WORK TO COMPLETE: Among the records below, find the line that has "Task: Click the microphone voiceover"; from there, give the lines again exactly, and stop after the line that has "Save the driver".

Saved entries:
___
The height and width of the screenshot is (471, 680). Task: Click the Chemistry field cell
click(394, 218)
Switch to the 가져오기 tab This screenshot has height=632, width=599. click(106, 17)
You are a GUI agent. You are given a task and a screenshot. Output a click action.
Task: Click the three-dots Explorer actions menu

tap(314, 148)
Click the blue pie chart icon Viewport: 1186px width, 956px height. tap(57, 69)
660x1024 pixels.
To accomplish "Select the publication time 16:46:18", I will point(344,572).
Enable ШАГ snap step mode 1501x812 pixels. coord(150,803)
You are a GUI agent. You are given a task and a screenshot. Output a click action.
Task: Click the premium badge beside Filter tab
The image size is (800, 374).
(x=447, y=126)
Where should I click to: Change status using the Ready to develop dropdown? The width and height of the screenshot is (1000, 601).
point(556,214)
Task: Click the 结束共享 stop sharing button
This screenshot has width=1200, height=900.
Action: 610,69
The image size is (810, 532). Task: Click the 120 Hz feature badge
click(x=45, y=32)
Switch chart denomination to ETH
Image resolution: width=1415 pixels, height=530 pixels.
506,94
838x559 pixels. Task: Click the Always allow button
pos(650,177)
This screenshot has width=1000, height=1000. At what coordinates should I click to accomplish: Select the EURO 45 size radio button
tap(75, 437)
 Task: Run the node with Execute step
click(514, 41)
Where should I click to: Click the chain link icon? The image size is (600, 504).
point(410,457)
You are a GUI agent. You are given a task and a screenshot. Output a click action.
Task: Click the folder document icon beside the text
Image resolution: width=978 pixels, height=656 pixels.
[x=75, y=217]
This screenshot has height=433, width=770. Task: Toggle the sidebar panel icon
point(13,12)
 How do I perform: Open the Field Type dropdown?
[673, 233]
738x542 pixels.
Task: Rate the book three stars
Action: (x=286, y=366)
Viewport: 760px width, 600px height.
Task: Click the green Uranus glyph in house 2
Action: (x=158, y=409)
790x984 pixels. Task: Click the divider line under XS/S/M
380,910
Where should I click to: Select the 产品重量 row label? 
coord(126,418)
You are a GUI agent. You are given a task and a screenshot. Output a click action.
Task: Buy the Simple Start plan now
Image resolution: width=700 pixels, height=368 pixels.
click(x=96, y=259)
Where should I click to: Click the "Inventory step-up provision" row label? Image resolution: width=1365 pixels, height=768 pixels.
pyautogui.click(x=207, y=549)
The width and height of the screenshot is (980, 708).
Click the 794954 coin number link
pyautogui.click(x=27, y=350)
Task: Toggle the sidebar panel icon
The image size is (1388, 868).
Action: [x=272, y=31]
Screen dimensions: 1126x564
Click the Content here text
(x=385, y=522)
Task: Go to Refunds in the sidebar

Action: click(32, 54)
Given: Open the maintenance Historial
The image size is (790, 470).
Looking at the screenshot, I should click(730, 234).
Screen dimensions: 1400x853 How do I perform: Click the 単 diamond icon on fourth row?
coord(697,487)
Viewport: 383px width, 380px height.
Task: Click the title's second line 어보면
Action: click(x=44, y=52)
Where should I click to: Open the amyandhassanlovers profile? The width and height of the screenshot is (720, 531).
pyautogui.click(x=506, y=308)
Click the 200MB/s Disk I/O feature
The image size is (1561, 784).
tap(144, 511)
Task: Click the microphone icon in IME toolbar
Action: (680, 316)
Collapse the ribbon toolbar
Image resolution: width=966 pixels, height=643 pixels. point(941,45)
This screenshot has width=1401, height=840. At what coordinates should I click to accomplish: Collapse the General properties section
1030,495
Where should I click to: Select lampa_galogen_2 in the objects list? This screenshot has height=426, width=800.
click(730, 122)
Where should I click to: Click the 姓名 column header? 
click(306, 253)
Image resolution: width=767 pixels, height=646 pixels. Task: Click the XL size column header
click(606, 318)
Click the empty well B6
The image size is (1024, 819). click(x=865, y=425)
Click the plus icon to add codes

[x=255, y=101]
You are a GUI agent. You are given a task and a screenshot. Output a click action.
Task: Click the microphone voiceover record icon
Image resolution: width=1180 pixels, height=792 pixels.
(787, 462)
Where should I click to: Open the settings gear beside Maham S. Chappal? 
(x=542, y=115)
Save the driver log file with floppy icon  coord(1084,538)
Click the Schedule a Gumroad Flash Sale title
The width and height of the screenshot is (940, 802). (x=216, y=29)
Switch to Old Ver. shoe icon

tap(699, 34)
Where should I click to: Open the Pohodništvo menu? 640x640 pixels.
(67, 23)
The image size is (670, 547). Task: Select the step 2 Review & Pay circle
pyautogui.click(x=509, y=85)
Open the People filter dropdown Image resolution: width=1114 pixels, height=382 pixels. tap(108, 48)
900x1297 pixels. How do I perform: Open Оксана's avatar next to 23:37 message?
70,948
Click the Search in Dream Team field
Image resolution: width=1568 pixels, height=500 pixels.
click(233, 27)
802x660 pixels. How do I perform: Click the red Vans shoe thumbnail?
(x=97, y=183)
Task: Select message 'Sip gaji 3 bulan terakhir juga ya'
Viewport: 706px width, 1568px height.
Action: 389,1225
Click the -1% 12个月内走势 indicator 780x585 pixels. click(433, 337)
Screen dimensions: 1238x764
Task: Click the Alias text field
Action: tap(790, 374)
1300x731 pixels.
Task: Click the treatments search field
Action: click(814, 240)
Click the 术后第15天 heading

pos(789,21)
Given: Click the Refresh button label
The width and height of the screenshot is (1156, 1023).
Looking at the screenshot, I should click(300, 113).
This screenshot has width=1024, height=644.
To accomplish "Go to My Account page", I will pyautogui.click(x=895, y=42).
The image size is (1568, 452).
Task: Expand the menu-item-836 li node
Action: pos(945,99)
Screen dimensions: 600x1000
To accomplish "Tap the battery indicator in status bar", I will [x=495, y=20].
___
TASK OUTPUT:
Task: Click the microphone voiceover record icon
Image resolution: width=1180 pixels, height=792 pixels.
(787, 462)
Where should I click to: Open the settings gear beside Maham S. Chappal? 
(x=542, y=115)
Save the driver log file with floppy icon  coord(1084,538)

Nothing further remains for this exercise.